Rabbi Pevzner, one of Chabad’s main pillars in Paris, expressed great concern, especially since yesterday’s stabbing is the second attack in recent weeks against a Jewish looking person in that region.
“We are witnessing a new, alarming set-up,” he said.
“The city of Marseille has become a hub of many radical elements. We have become targets of hostility and crime. We must face this situation and not give up. We praise our father in heaven that Rabbi Sa’adon only suffered light stabbings, and is now recovering from his wounds.’’ Rabbi Taubenblatt, another Chabad envoy from Marseille, is also distraught.
“These people saw a person wearing a kippa and attacked him with a cutter,” Taubenblatt said. “The situation is very difficult in this city, but we cannot leave.
The Jewish community of Marseille has suffered the Holocaust, with denunciations and murders. Nevertheless, it survived. And so, we must stay here to support this wonderful community until the messiah comes, and to bring more light to it – the light of Hanukkah.’’ Israeli Ambassador to the UN Danny Danon spoke about the stabbing at an event commemorating Kristallnacht in the UN headquarters in New York Wednesday night.
“The State of Israel was founded to ensure that never again will the survival of the Jewish people be threatened.
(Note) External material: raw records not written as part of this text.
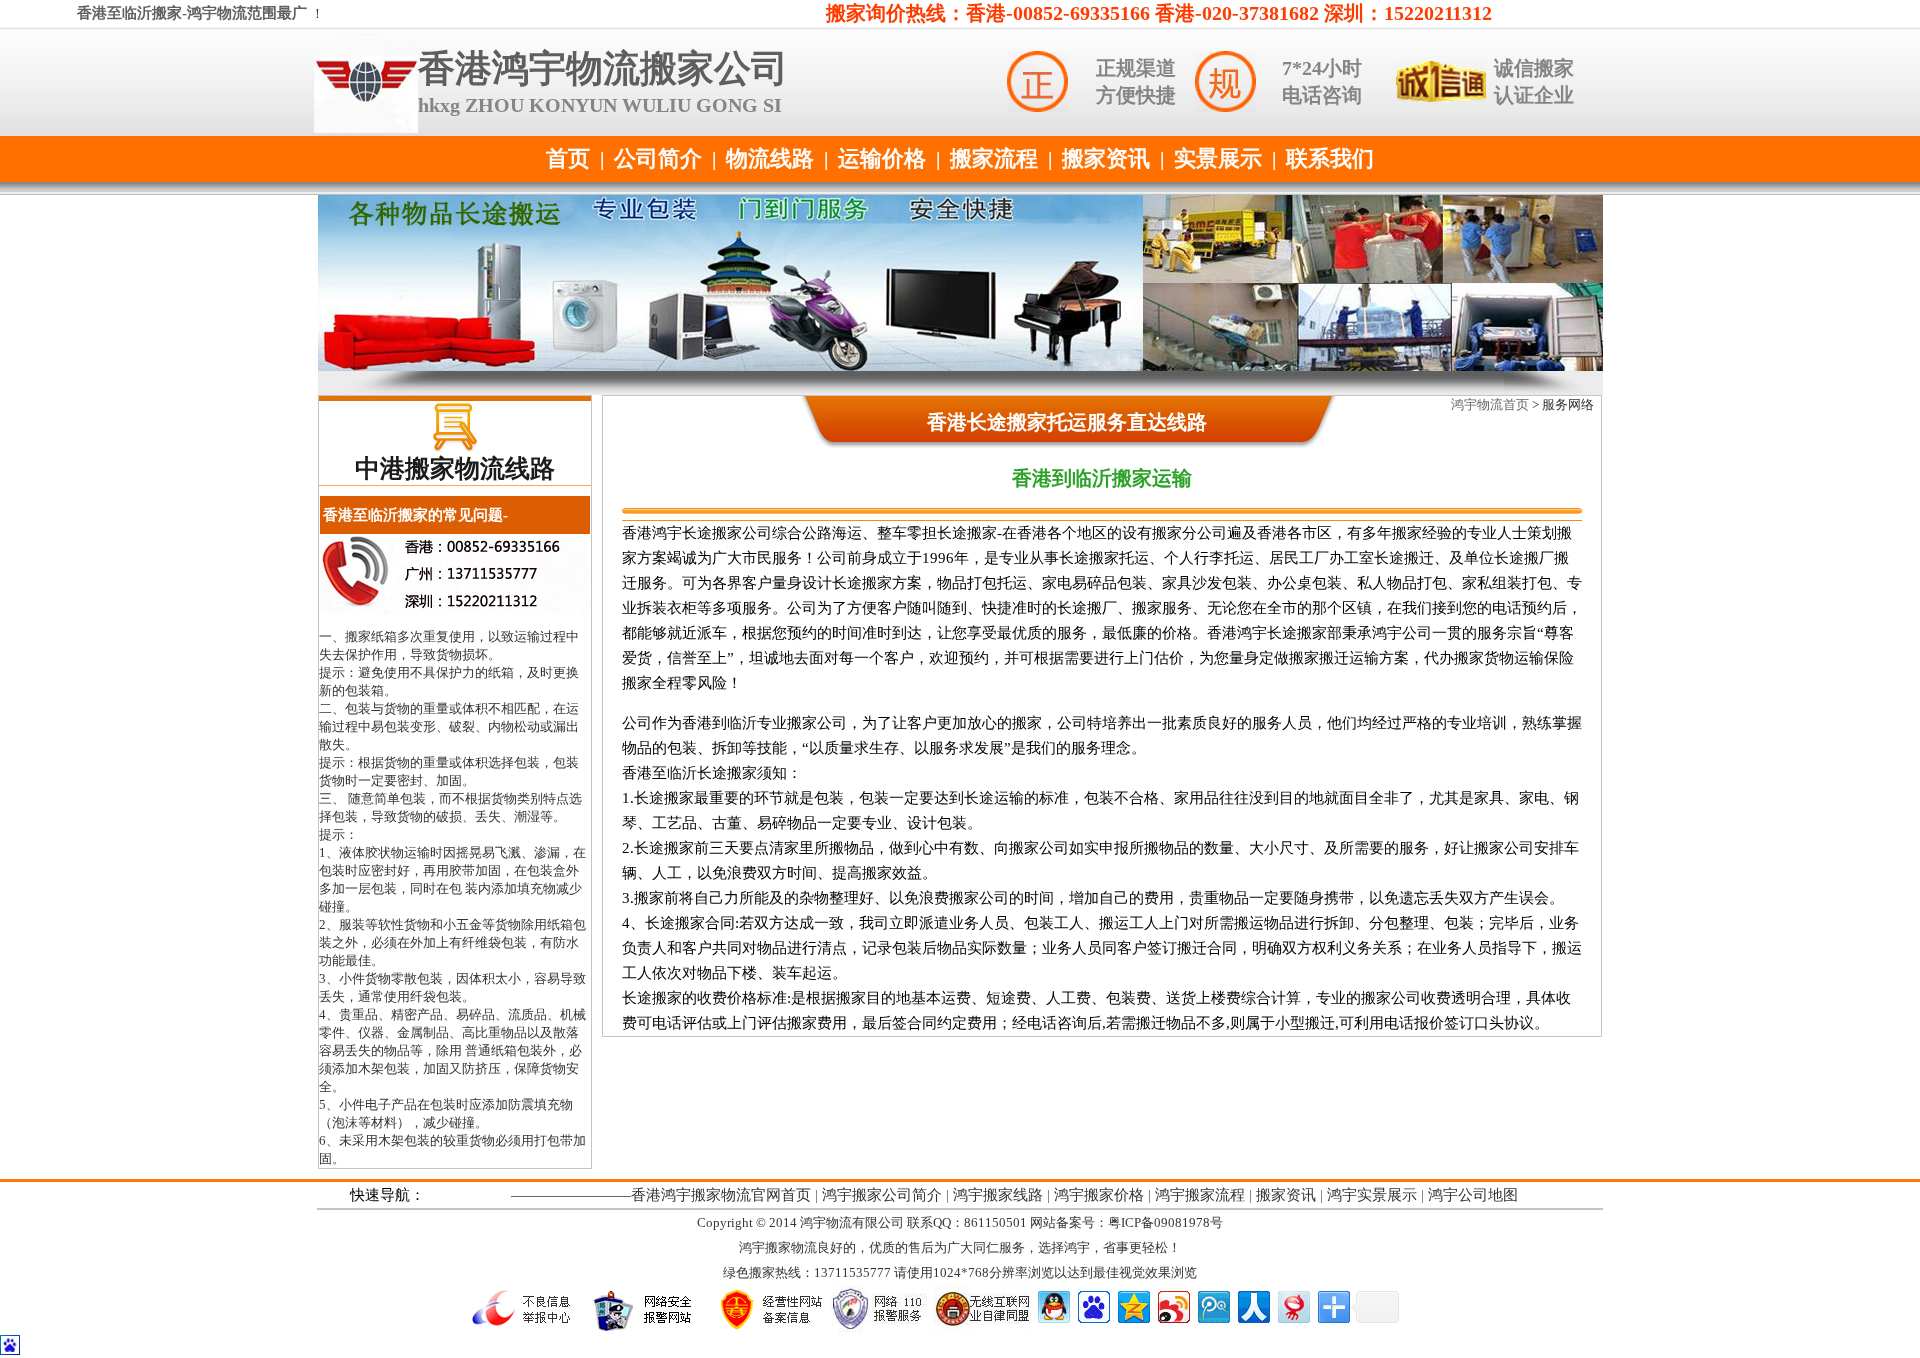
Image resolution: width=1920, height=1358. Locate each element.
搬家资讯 (1106, 158)
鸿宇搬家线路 (998, 1195)
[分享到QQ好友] (1052, 1304)
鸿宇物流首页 (1490, 404)
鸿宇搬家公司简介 (882, 1195)
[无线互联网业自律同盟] (983, 1330)
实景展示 (1218, 158)
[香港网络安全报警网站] (648, 1329)
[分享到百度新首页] (1092, 1304)
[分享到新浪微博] (1172, 1304)
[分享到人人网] (1252, 1304)
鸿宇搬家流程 (1200, 1195)
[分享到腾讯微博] (1212, 1304)
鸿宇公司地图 (1473, 1195)
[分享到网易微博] (1292, 1304)
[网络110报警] (881, 1330)
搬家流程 (994, 158)
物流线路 (770, 158)
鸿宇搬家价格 (1099, 1195)
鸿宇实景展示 (1372, 1195)
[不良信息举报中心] (527, 1329)
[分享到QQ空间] (1132, 1304)
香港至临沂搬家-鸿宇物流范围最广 (194, 13)
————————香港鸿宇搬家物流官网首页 (661, 1195)
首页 (568, 158)
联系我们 (1330, 158)
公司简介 (658, 158)
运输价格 (882, 158)
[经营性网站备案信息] (769, 1329)
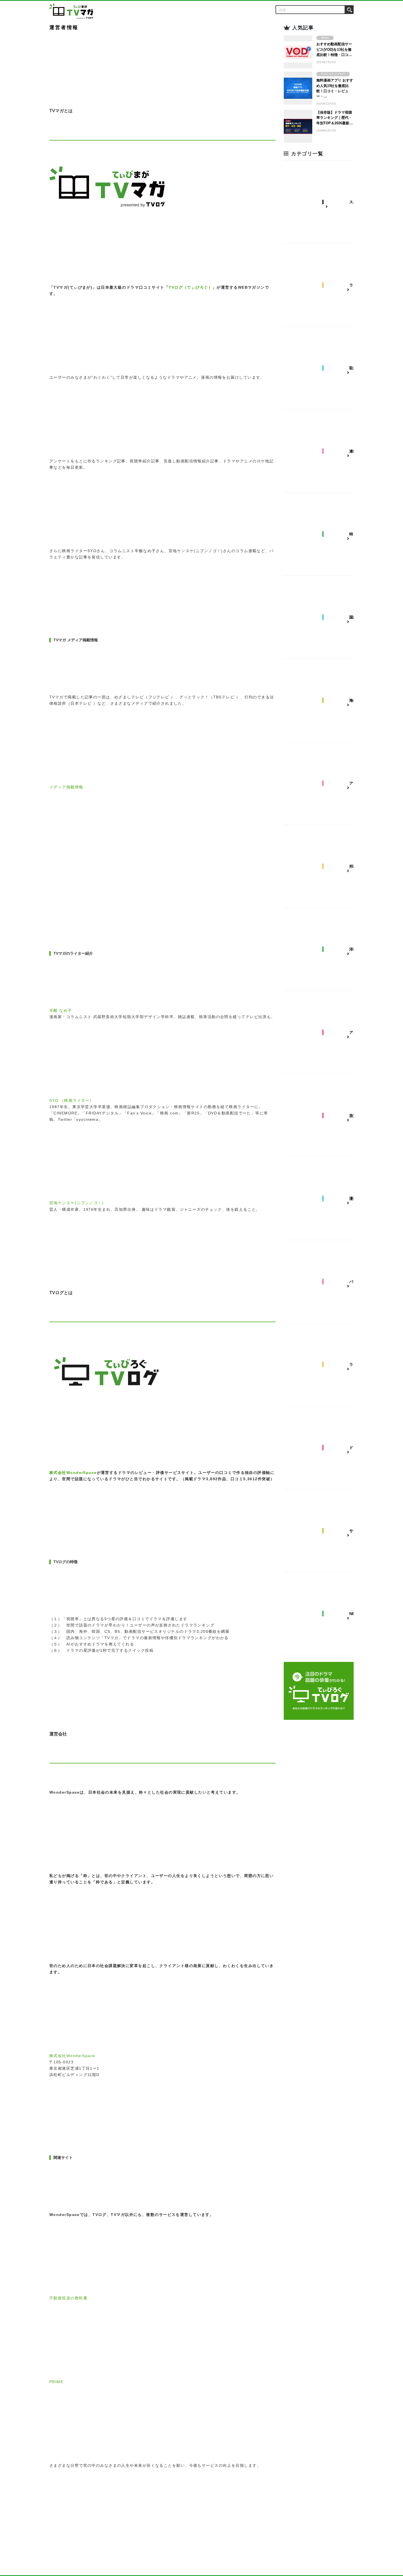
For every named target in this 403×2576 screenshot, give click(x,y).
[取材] (325, 368)
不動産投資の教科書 (68, 2298)
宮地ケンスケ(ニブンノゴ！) (76, 1203)
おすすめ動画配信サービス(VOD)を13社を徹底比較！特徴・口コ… (334, 49)
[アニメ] (325, 1032)
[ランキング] (325, 285)
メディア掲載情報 (66, 787)
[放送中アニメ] (325, 1115)
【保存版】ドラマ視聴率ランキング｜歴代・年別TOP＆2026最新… (334, 117)
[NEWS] (325, 1613)
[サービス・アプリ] (325, 1530)
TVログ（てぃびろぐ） (190, 287)
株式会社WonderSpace (73, 1472)
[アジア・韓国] (325, 783)
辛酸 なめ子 (60, 1010)
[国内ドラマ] (325, 617)
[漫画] (325, 1198)
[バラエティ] (325, 1281)
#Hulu (325, 37)
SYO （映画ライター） (71, 1100)
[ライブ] (325, 1364)
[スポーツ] (325, 202)
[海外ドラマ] (325, 700)
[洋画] (325, 949)
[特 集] (325, 534)
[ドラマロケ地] (325, 1447)
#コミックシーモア (333, 73)
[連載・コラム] (325, 451)
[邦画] (325, 866)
We will not remain silent and we will never let anti-Semitism to rise again,” he said. “In the 70 years since the end of World War II and the liberation of the concentration camps, anti-Semitism has returned to the streets of Europe.”
During his opening remarks, the ambassador showed a burned stone salvaged from the Great Synagogue in Mannheim, Germany, which was set aflame during the night of broken glass in 1938.
“This stone represents one of the darkest times in human history, and the history of the Jewish people,” he told attendees. “The burn marks of hatred and anti-Semitism are, in a very real sense, the cornerstone of this institution, which was established ‘to save succeeding generations from the scourge of war.’”
Danielle Ziri in New York contributed to this report.